Aim of the task => A full, word-for-word copy of the listing below is needed; leave the images out of it.

Entries shown =>
┌──

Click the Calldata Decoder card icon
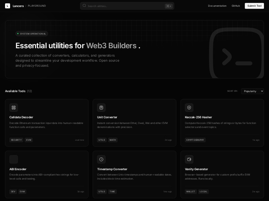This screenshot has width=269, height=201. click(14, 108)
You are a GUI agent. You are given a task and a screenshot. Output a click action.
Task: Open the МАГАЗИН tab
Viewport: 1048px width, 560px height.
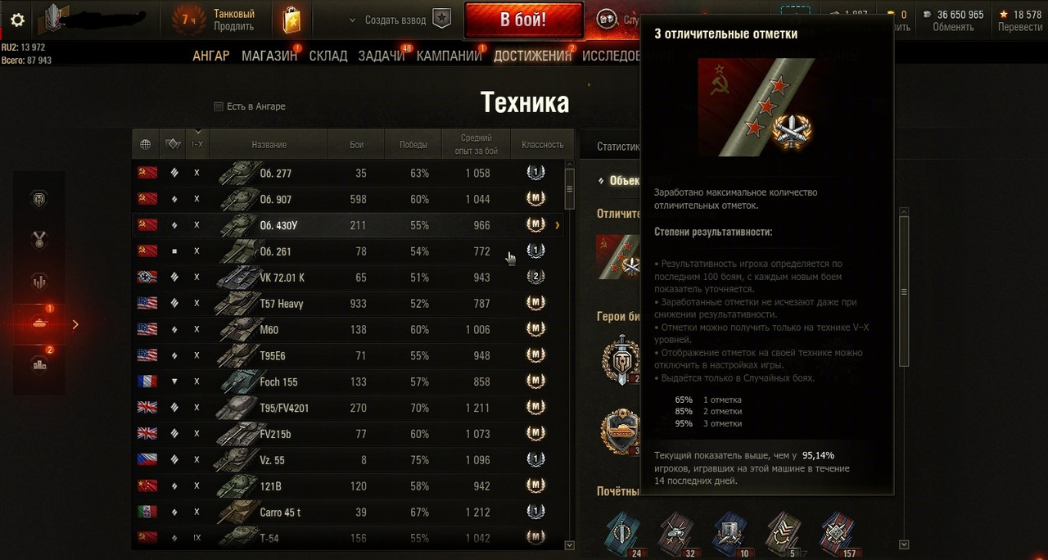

└──

Task output =>
Click the Calldata Decoder card icon
This screenshot has width=269, height=201. click(14, 108)
You are a GUI agent. You are given a task and a screenshot. Output a click action.
Task: Open the МАГАЗИН tab
Viewport: 1048px width, 560px height.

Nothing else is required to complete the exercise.